How will the safety profile and tolerability of the Padcev–Keytruda combination influence its long‑term use in real‑world bladder cancer care?

Safety remains a critical aspect of any perioperative therapy. In the EV-303 trial, the safety profile of the Padcev–Keytruda combination was consistent with known adverse events from prior studies. The most frequently reported side effects included pruritus, alopecia, diarrhea, fatigue, and anemia. Grade 3 or higher adverse events were observed in 71.3% of patients receiving the combination, compared to 45.9% in the surgery-only group.

While this adverse event rate may raise concerns about tolerability, especially in a frail population, the lack of new safety signals and the substantial survival benefits may outweigh these risks in the eyes of clinicians and patients. However, post-marketing safety data and real-world monitoring will be crucial to understanding how the combination performs outside the controlled environment of a clinical trial.

How could the Padcev and Keytruda breakthrough reshape outcomes and reduce the global disease burden of muscle‑invasive bladder cancer?

Bladder cancer ranks as the ninth most commonly diagnosed cancer globally, with more than 614,000 new cases annually. Muscle-invasive bladder cancer comprises roughly 30% of those cases and is often associated with high rates of recurrence and mortality, especially among patients who cannot tolerate standard cisplatin-based regimens. By potentially offering a superior treatment path, the Padcev and Keytruda combination could help improve survival rates and reduce the global disease burden.

Given the momentum of immuno-oncology in other cancers like lung, melanoma, and head and neck, the bladder cancer landscape has lagged behind. This trial outcome marks a clear shift, with the potential for immune-based regimens to become foundational even in earlier stages of disease—not just metastatic settings.

What are the most important clinical and strategic takeaways from the EV-303 trial results?

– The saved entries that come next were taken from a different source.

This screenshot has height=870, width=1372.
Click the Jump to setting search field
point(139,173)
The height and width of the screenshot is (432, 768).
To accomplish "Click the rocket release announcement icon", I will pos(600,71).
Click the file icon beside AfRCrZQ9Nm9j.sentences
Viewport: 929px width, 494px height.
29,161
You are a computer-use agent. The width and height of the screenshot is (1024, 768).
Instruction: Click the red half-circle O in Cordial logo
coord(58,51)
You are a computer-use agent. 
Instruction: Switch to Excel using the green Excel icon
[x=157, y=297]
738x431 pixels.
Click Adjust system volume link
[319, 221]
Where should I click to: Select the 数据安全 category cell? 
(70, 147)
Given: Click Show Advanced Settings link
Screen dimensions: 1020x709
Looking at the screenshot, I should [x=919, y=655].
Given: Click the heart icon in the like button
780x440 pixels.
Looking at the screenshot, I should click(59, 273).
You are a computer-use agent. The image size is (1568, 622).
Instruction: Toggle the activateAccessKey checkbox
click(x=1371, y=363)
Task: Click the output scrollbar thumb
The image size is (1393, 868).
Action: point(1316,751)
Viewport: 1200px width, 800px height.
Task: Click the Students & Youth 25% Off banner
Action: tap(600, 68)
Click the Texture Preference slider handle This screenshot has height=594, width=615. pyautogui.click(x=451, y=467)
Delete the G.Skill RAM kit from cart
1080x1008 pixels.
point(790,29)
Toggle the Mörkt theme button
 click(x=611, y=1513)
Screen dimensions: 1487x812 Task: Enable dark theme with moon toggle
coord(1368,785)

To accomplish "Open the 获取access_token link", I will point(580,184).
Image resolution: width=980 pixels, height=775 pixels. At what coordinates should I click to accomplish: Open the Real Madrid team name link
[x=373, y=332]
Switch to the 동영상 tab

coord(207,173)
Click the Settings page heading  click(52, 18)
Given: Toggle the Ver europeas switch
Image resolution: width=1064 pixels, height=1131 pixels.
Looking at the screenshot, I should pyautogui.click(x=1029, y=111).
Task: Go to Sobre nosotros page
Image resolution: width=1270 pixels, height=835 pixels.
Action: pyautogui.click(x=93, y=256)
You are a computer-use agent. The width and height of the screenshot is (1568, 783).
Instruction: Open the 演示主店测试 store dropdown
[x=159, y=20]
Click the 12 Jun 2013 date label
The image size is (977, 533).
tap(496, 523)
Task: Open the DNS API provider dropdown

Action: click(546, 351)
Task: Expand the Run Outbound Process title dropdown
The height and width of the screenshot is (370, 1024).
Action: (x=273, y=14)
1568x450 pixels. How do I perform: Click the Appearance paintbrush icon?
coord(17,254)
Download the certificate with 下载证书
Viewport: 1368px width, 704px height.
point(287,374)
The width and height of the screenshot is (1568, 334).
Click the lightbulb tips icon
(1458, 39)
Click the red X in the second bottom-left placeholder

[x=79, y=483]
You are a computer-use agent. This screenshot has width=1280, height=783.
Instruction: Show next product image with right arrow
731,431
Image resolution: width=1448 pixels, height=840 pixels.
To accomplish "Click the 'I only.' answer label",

  • The Phase 3 EV-303 (KEYNOTE-905) trial demonstrated that Padcev (enfortumab vedotin) plus Keytruda (pembrolizumab), when used both before and after surgery, reduced the risk of recurrence, progression, or death by 60% in cisplatin-ineligible patients with muscle-invasive bladder cancer.
  • The combination therapy also reduced the risk of death by 50% versus surgery alone, with two-year survival rates of nearly 80% in the treatment arm compared to 63.1% with surgery only.
  • The Padcev–Keytruda combination achieved a pathologic complete response (pCR) rate of 57.1%, far exceeding the 8.6% pCR seen in the surgery-only group.
  • Benefits were consistent across age, gender, smoking status, PD-L1 status, clinical stage, and geographic regions, indicating broad applicability.
  • Safety signals remained consistent with known profiles of both drugs, though grade ≥3 adverse events were more frequent in the combination group (71.3% vs. 45.9%).
  • Astellas Pharma Inc. and Pfizer Inc. plan to engage with global regulators for potential approval, with follow-on data expected from the EV-304 trial in cisplatin-eligible patients.
  • Analysts view the trial results as a potential catalyst for redefining the standard of care in perioperative bladder cancer treatment, particularly in an underserved patient segment.
  • If approved, the regimen could open new market opportunities and strengthen the oncology portfolios of both companies through a broader immunotherapy-ADC treatment model.